───── PASSAGE GIVEN

If you’re looking to get fit, Tom Cullen, star of History’s Knightfall, has a suggestion for you: wear chain mail.

The actor stars as Landry, leader of the Knights Templar, in the newest scripted drama from the network home of Vikings — which meant wearing 50 pounds of armor nearly daily for the better part of a year.

“I didn’t want to weigh the costume early on, because otherwise it would just become a thing in my head. I have weighed it since and it has become a thing in my head,” Cullen, who played Lord Gillingham in Downton Abbey, told Rotten Tomatoes. “The costume weighed 50 pounds, which is a lot to be carrying for 14, 15 hours a day when you’re fighting and riding horses. My body changed shape. I went from fit and kind of slender to muscular and big, just from the fact that I was carrying this amount of weight, this heavy costume.

“I couldn’t even get on a horse when I first started,” he confessed. “I had to have a stepladder because I didn’t have the power in my legs to get over the horse. But by the end of the shoot, I was leaping and running and jumping on horses. It was intense.”

So if you want to “get swole,” try the Chain Mail Workout!

“It’s where you wear 50 pounds of chain mail for seven months, every day, 15 hours a day,” Cullen said. “That’s all you have to do. And you’ll end up [muscular]. I’ve had to go to my wardrobe and buy all new trousers because my ass is so big. Honestly, if you want an ass like Kim Kardashian, become a knight.”


(Photo by History)

──────────
───── GIVEN MATERIAL

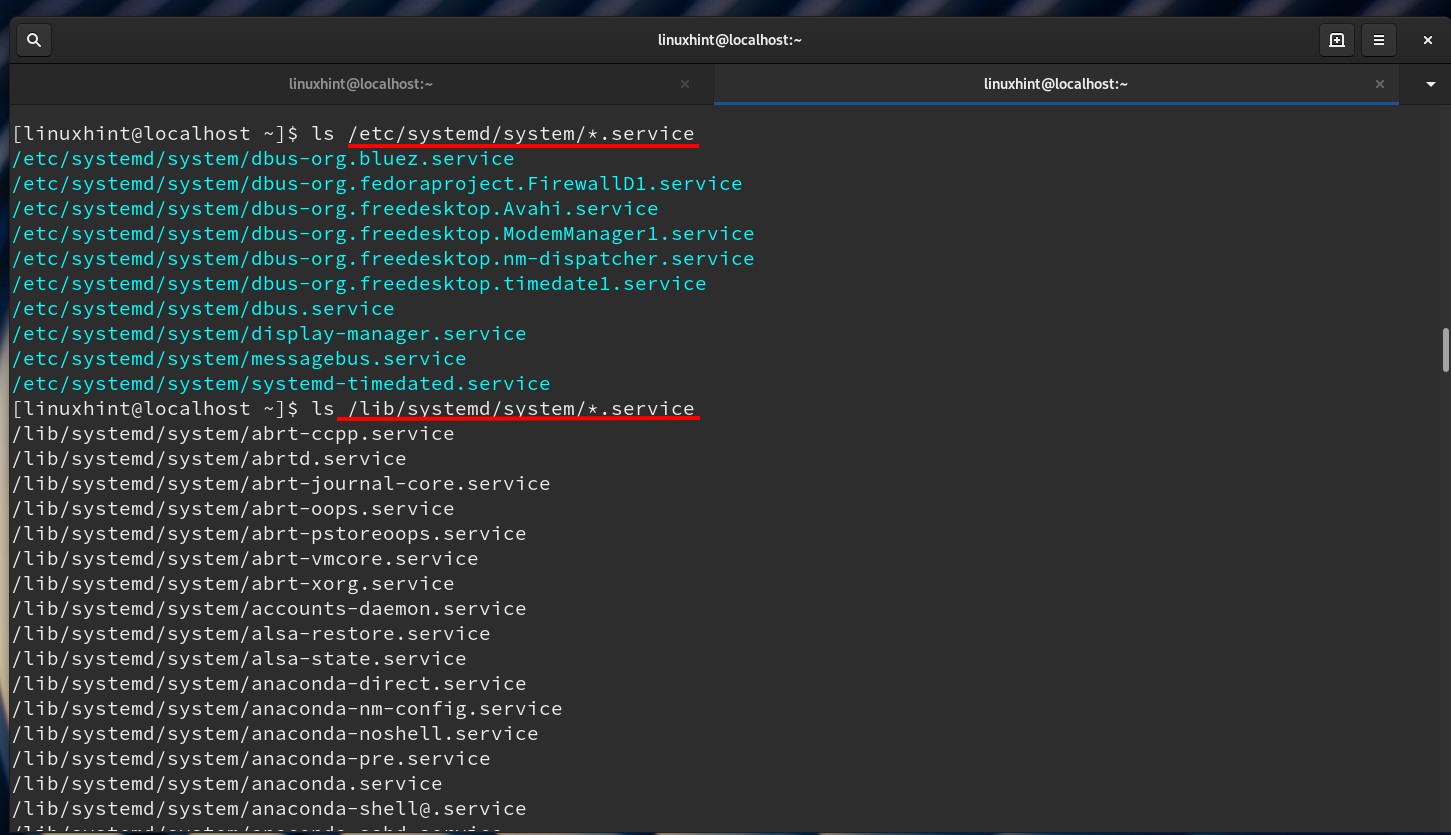This screenshot has height=835, width=1451.
Task: Click the new tab icon
Action: (1336, 40)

──────────

TASKS AND EXERCISES -
[a] Write out the portion of the Knightfall article between "If you’re looking" and "this heavy costume.", inclusive.
[b] According to the Knightfall article, what role did Tom Cullen play in Downton Abbey?
[c] Decide whether each statement agrees with the Knightfall article, and support each answer with the deciding words from the article.
(i) Cullen plays the leader of the Knights Templar.
(ii) Cullen weighed his costume before filming began.
(iii) When he first started, Cullen needed a stepladder to get onto a horse.

EXPECTED ANSWERS -
[a]
If you’re looking to get fit, Tom Cullen, star of History’s Knightfall, has a suggestion for you: wear chain mail.

The actor stars as Landry, leader of the Knights Templar, in the newest scripted drama from the network home of Vikings — which meant wearing 50 pounds of armor nearly daily for the better part of a year.

“I didn’t want to weigh the costume early on, because otherwise it would just become a thing in my head. I have weighed it since and it has become a thing in my head,” Cullen, who played Lord Gillingham in Downton Abbey, told Rotten Tomatoes. “The costume weighed 50 pounds, which is a lot to be carrying for 14, 15 hours a day when you’re fighting and riding horses. My body changed shape. I went from fit and kind of slender to muscular and big, just from the fact that I was carrying this amount of weight, this heavy costume.

[b] Lord Gillingham

[c]
(i) Yes: "The actor stars as Landry, leader of the Knights Templar"
(ii) No: "I didn’t want to weigh the costume early on"
(iii) Yes: "I had to have a stepladder because I didn’t have the power in my legs to get over the horse."